Segment Start: DOCUMENT TEXT

Omega-3 fats are a group of long chain fat molecules abundant in cod liver oil and other supplements variously promoted as helping to protect against heart disease, improving brain power and joint health.

These essential fats can’t be made by our bodies and need to come from our diet, and they are by far the most widely taken dietary supplement in the UK and a cornerstone of a global health industry worth billions each year.

However recent studies have cast doubt on health claims made for omega-3 and other health supplements in adulthood, but they may be more critical in early development.

A recent analysis by Imperial College London found that children whose mothers who took them during pregnancy significantly reduced their chances of developing food allergies, and is being considered by British government to be included in official guidelines.

Published in the British Medical Journal the latest research followed 736 Danish women and their children and randomly assigned them to either omega-3 or a dummy control pill to take between week 24 of pregnancy until one week after birth.

Segment End: DOCUMENT TEXT

Please write the next few sentences of the omega-3 article, picking up after its last sentence. You can disregard the entries that come after the omega-3 article.

Segment Start: EXERCISE DATA

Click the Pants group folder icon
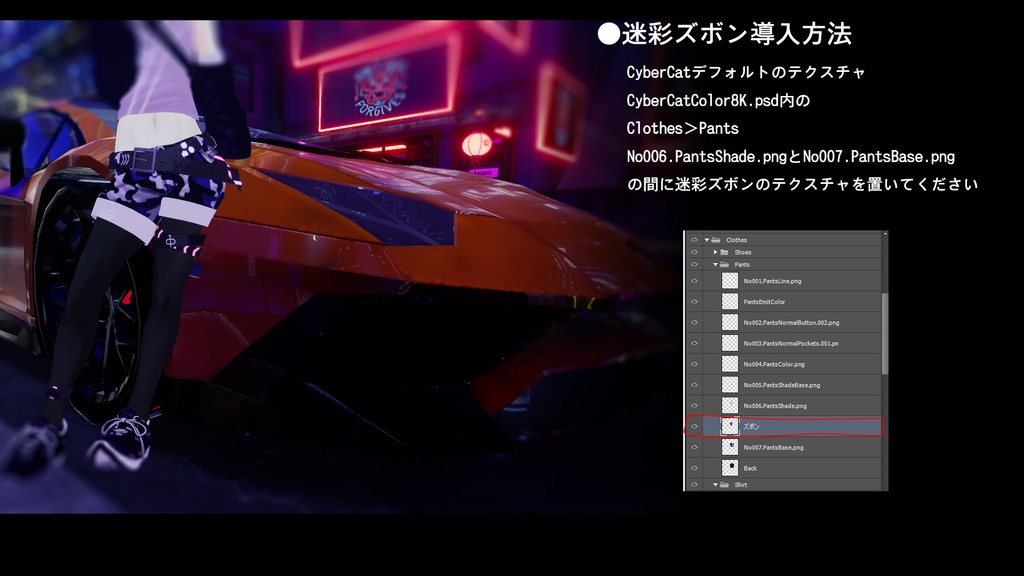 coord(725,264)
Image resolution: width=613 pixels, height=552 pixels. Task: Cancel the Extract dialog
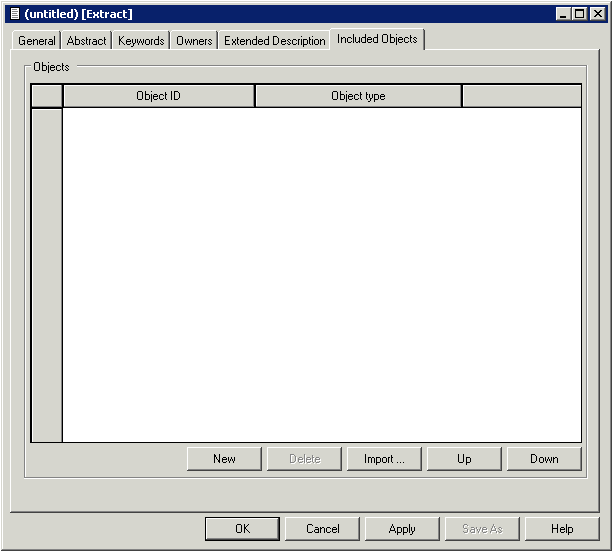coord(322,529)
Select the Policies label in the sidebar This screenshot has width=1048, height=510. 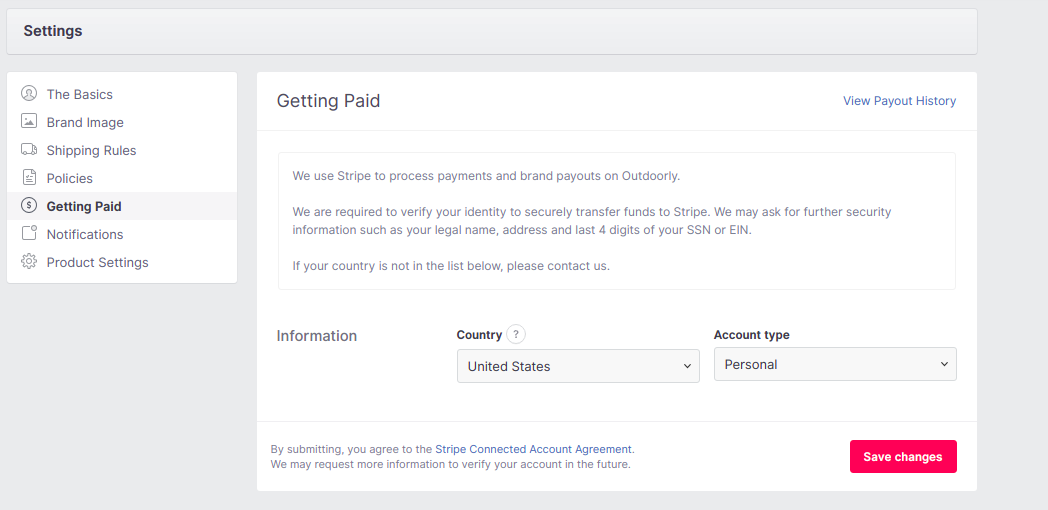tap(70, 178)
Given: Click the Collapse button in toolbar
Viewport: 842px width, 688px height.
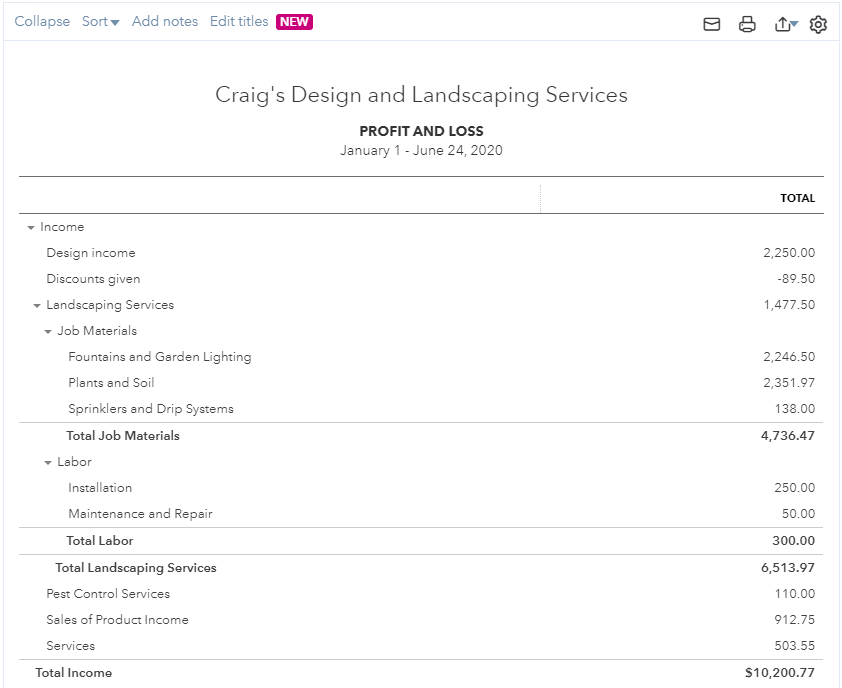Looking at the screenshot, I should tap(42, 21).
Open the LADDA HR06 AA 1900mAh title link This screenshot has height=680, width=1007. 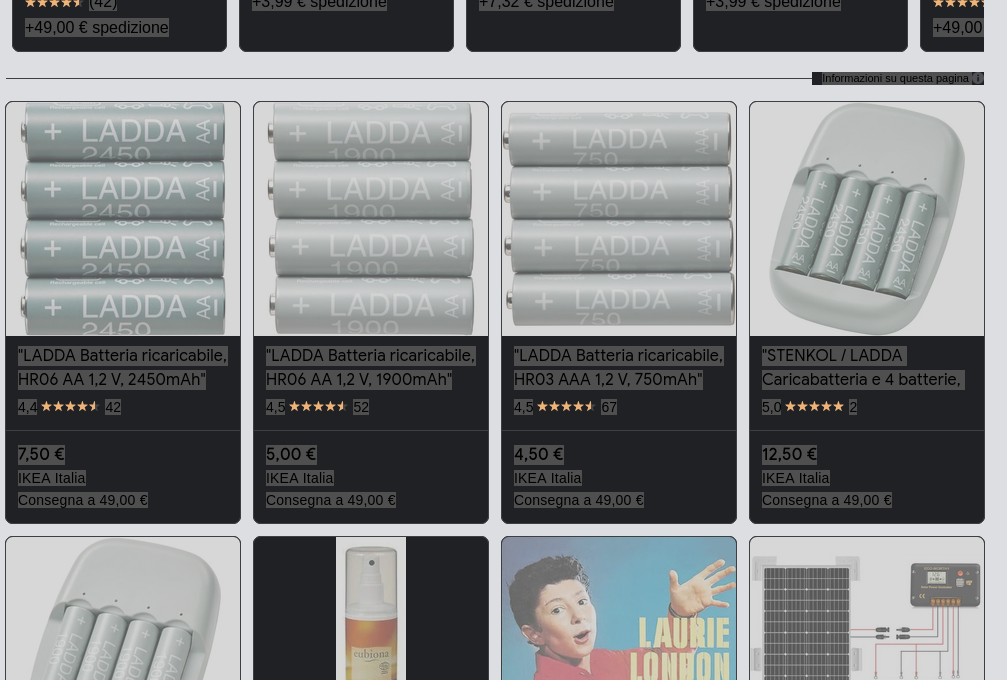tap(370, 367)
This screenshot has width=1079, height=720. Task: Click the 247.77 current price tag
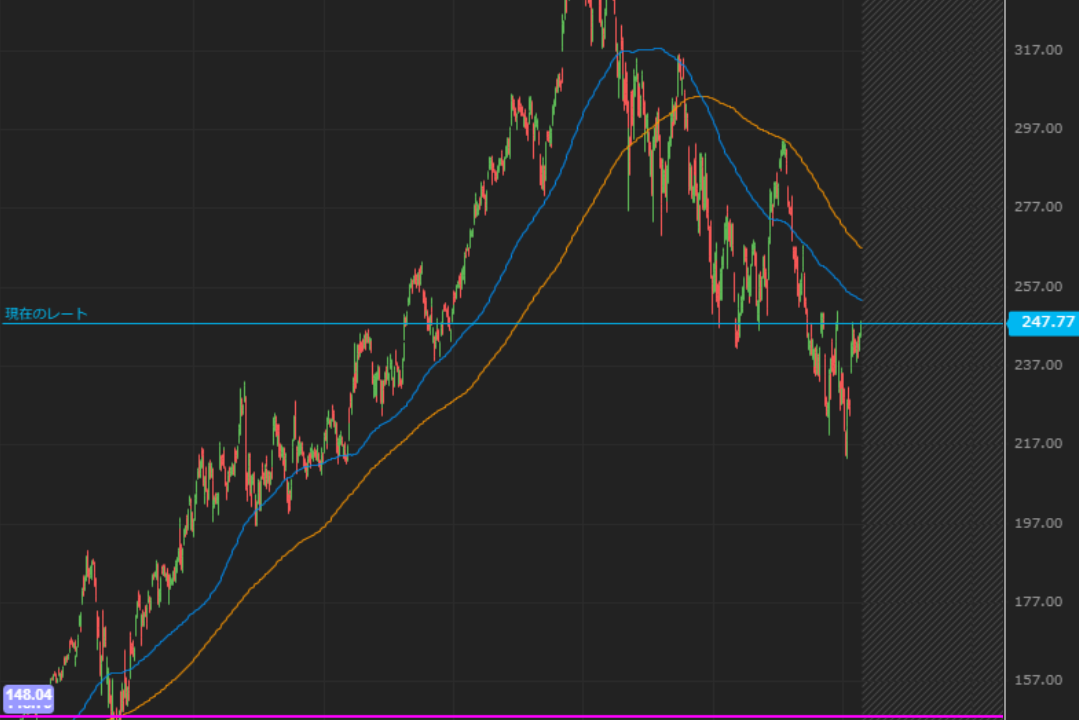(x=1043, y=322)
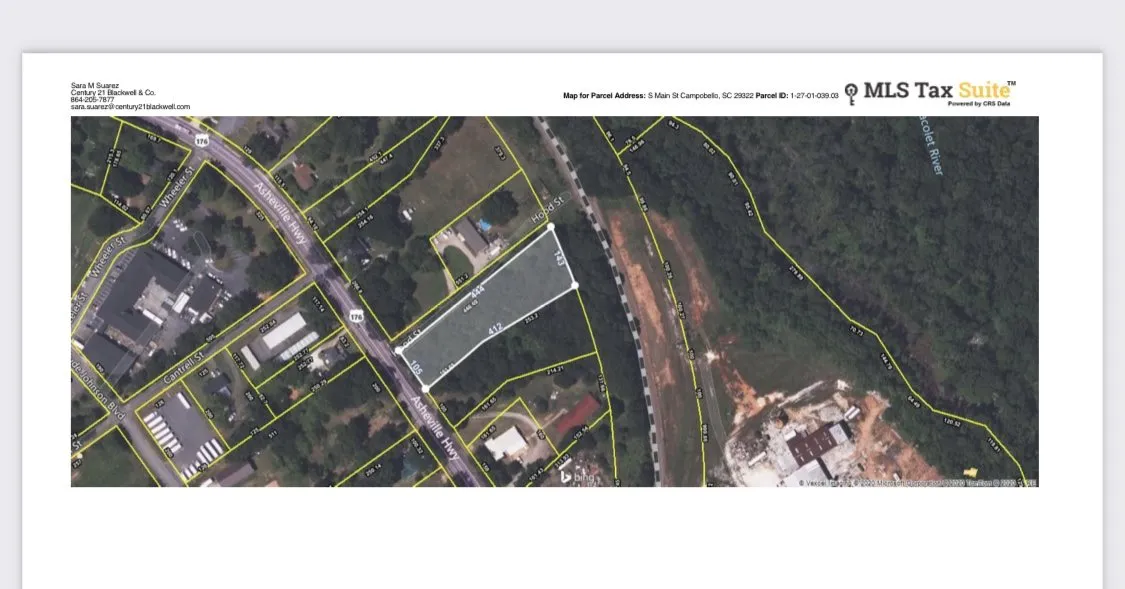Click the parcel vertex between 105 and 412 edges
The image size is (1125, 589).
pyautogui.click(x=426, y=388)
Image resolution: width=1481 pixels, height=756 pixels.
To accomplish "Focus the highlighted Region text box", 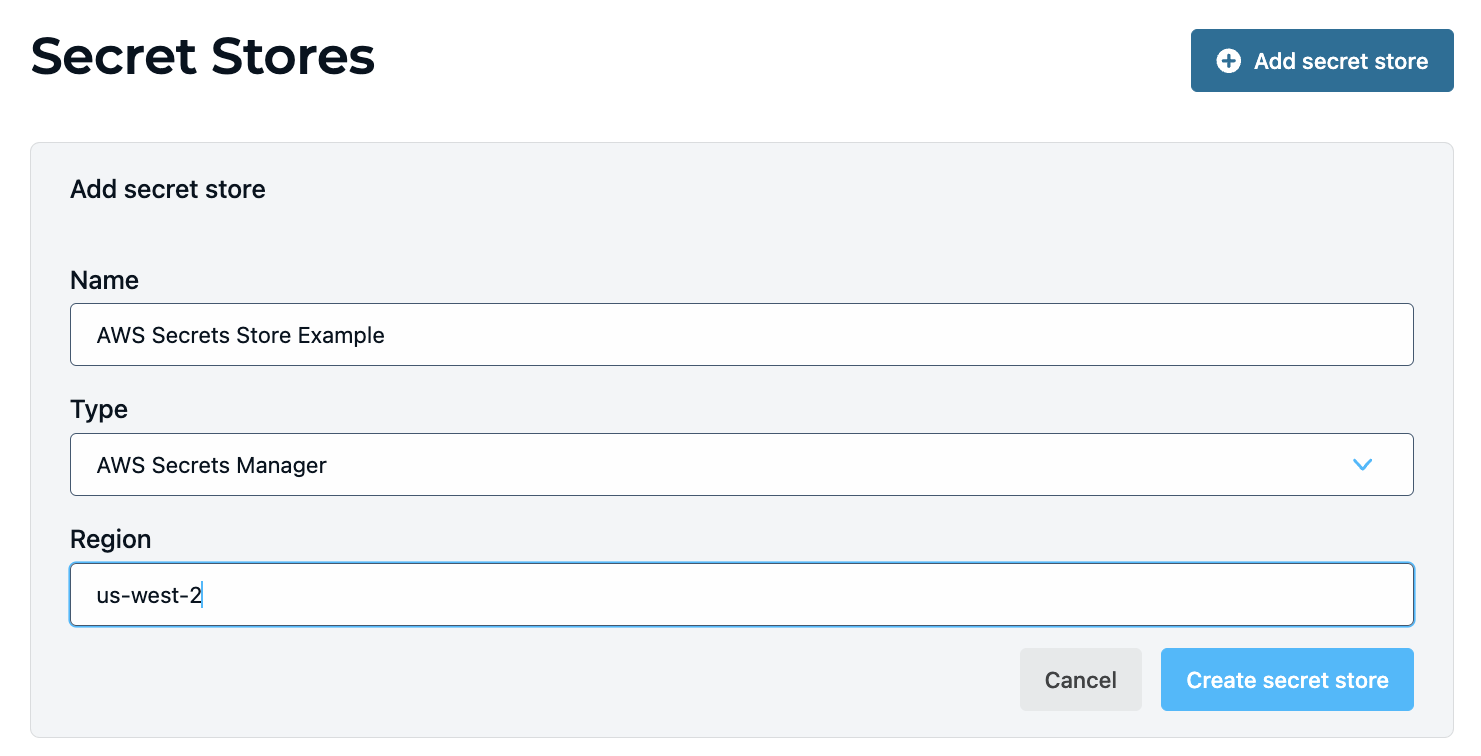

Segment End: EXERCISE DATA

> ANSWER TO THIS EXERCISE
The study was primarily to assess asthma rates, and found a 30 per cent reduction in the fish oil group, but as a secondary measure the children were followed up annually to measure their height and weight and were given body composition x-ray scans at age 3.5 years and age six.

“Fish oil supplementation from the 24th week of pregnancy led to a higher BMI in the offspring from zero to six years of age but not an increased risk of obesity at age six,” the authors write.

“The body composition at age six years in children given fish oil supplementation was characterised by a proportional increase in lean, bone, and fat mass suggesting a general growth stimulating effect.”